Breakdown in membrane asymmetry regulation leads to monocyte recognition of
P. falciparum-infected red blood cells
Merryn Fraser, Weidong Jing, Stefan Bröer, Florian Kurth, Leif-Erik Sander, Kai Matuschewski, Alexander G. Maier
The human malaria parasite Plasmodium falciparum relies on lipids to survive; this makes its lipid metabolism an attractive drug target. The lipid phosphatidylserine (PS) is usually confined to the inner leaflet of the red blood cell membrane (RBC) bilayer; however, some studies suggest that infection with the intracellular parasite results in the presence of this lipid in the RBC membrane outer leaflet, where it could act as a recognition signal to phagocytes. Here, we used fluorescent lipid analogues and probes to investigate the enzymatic reactions responsible for maintaining asymmetry between membrane leaflets, and found that in parasitised RBCs the maintenance of membrane asymmetry was partly disrupted, and PS was increased in the outer leaflet. We examined the underlying causes for the differences between uninfected and infected RBCs using fluorescent dyes and probes, and found that calcium levels increased in the infected RBC cytoplasm, whereas membrane cholesterol was depleted from the erythrocyte plasma membrane.
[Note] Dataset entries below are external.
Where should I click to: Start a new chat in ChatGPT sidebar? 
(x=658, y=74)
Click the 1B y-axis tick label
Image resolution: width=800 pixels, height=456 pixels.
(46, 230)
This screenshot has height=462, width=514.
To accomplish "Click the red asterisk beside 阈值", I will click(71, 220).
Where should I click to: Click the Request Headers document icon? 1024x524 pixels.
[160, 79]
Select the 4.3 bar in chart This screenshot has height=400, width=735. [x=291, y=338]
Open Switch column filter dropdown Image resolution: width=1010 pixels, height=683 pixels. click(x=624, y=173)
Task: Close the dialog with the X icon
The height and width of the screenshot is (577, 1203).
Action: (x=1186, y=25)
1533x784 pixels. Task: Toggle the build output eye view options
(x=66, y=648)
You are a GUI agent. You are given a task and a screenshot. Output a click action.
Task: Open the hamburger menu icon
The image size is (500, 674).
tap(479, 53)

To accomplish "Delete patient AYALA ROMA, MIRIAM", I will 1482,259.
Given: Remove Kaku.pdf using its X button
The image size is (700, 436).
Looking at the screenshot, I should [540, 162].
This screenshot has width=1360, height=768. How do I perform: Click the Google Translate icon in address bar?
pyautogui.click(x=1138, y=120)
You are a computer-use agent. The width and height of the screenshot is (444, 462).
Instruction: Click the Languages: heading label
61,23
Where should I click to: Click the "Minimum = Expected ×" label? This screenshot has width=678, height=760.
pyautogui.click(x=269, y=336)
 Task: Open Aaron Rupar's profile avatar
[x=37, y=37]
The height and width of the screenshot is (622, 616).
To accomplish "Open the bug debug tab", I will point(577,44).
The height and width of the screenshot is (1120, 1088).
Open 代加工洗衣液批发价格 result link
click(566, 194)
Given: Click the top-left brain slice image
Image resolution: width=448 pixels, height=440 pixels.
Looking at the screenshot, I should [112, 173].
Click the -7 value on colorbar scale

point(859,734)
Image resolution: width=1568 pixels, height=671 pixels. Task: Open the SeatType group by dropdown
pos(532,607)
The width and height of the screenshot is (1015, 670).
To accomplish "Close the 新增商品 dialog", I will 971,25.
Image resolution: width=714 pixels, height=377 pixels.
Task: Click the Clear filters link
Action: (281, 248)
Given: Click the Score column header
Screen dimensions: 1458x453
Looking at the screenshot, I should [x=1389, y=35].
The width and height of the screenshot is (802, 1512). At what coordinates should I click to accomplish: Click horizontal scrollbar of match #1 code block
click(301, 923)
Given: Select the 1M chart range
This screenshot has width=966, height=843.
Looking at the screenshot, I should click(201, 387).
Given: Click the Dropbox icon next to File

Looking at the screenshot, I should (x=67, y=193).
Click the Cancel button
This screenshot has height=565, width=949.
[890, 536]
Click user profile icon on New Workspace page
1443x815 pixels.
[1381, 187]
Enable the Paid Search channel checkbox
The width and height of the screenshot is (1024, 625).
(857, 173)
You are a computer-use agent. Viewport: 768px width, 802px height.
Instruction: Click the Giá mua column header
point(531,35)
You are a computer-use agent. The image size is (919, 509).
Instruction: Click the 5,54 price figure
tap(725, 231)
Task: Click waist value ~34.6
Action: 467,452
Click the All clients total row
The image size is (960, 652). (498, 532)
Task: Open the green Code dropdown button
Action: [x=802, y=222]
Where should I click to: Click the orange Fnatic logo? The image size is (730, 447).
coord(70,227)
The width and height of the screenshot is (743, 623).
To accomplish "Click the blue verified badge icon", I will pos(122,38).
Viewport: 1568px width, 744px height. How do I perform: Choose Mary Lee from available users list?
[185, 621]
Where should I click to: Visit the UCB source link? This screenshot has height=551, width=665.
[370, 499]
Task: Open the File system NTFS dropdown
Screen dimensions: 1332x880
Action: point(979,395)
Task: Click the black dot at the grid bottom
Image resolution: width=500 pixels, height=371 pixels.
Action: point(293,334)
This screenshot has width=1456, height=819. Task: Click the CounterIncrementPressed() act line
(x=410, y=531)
We explored the resulting effect of PS exposure on enhanced phagocytosis by monocytes, and show that infected RBCs must expend energy to limit phagocyte recognition, and provide experimental evidence that PS exposure contributes to phagocytic recognition of P. falciparum-infected RBCs. Together, these findings underscore the pivotal role for PS exposure on the surface of Plasmodium falciparum-infected erythrocytes for in vivo interactions with the host immune system, and provide a rationale for targeted antimalarial drug design.